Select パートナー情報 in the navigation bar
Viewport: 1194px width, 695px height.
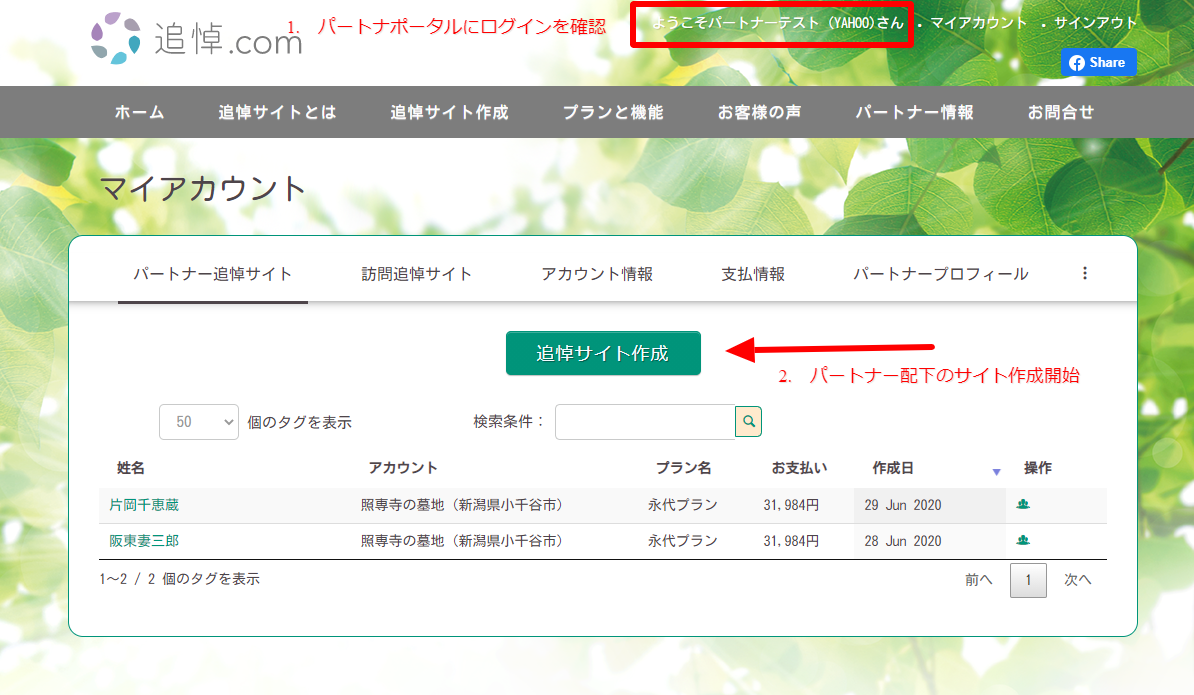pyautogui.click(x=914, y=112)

* * *

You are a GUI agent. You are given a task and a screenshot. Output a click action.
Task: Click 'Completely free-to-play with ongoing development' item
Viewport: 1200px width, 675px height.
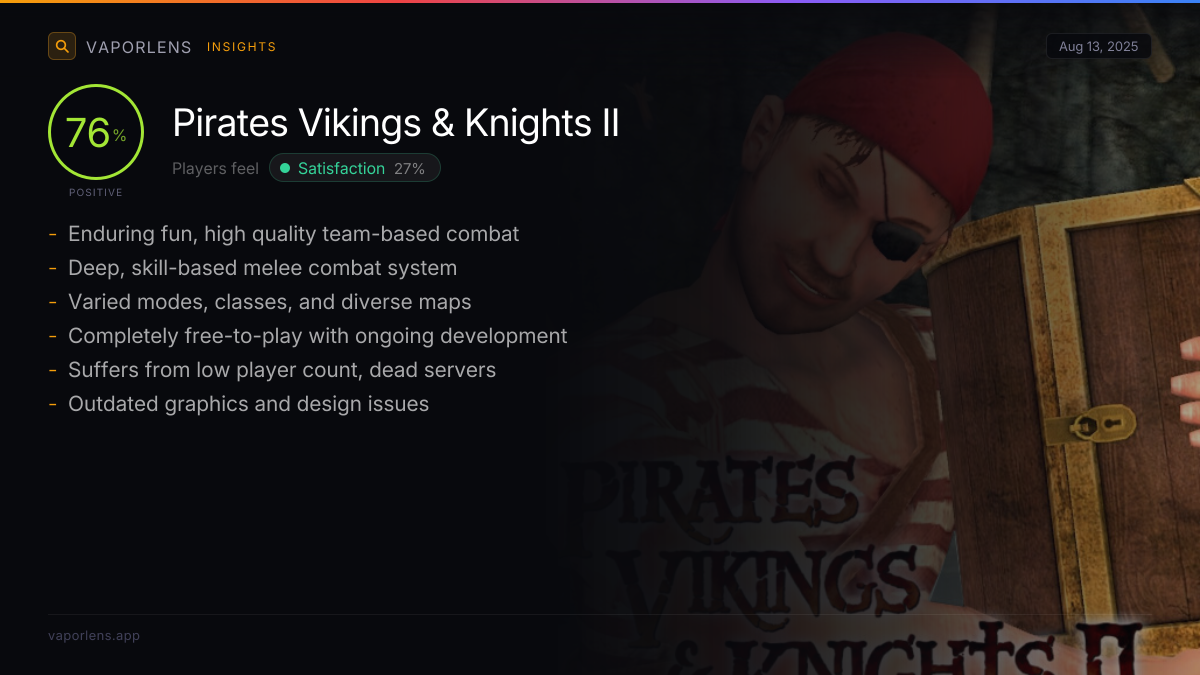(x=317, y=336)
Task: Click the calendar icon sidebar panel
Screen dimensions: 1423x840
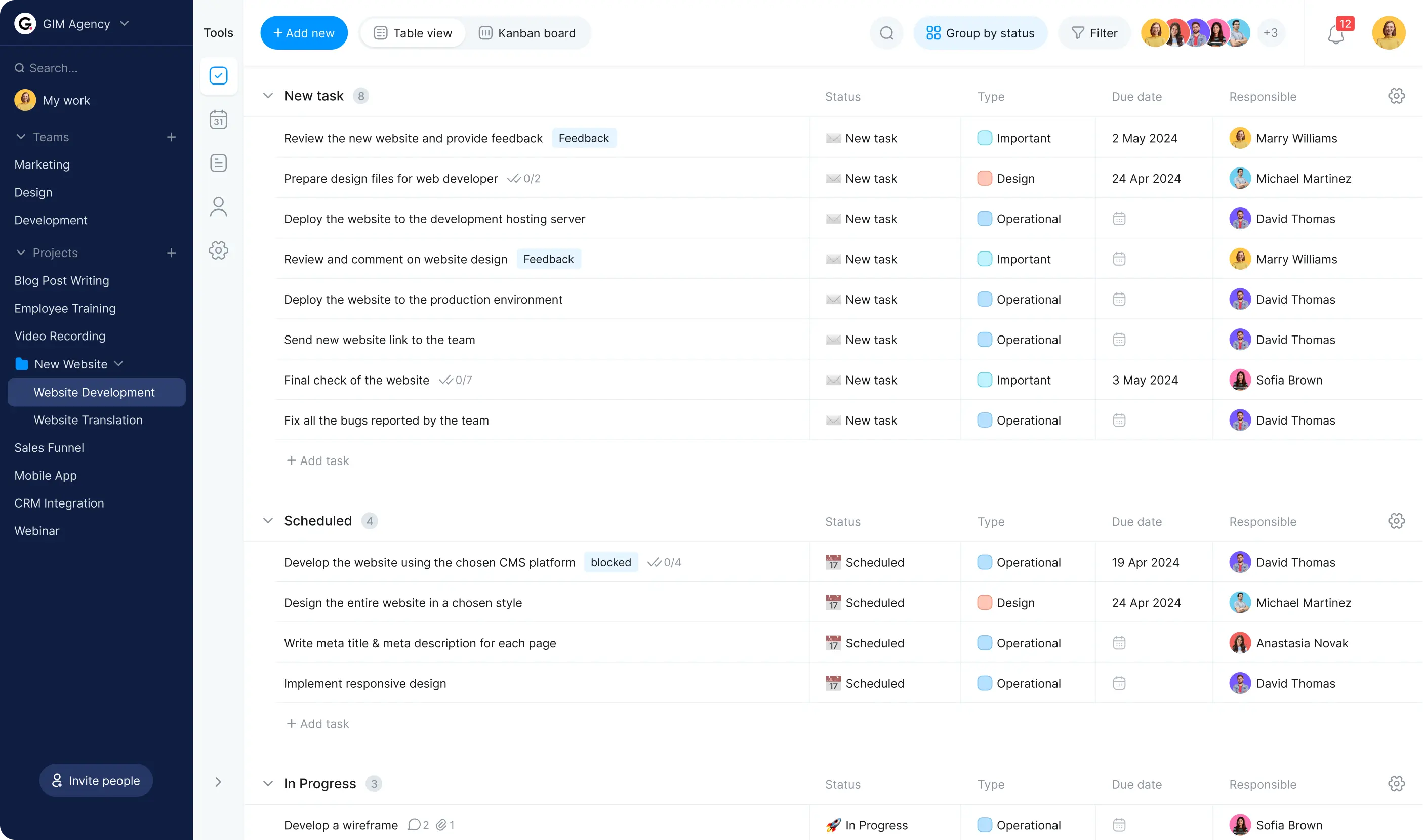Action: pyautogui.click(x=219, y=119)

### The exercise
Could you reproduce the records, everything from the line containing "You are a GUI" down to the line containing "Action: pyautogui.click(x=219, y=119)", with both of those lines included and the pictures left out?

### Answer in full
You are a GUI agent. You are given a task and a screenshot. Output a click action.
Task: Click 'Completely free-to-play with ongoing development' item
Viewport: 1200px width, 675px height.
(x=317, y=336)
Task: Click the calendar icon sidebar panel
Screen dimensions: 1423x840
Action: pyautogui.click(x=219, y=119)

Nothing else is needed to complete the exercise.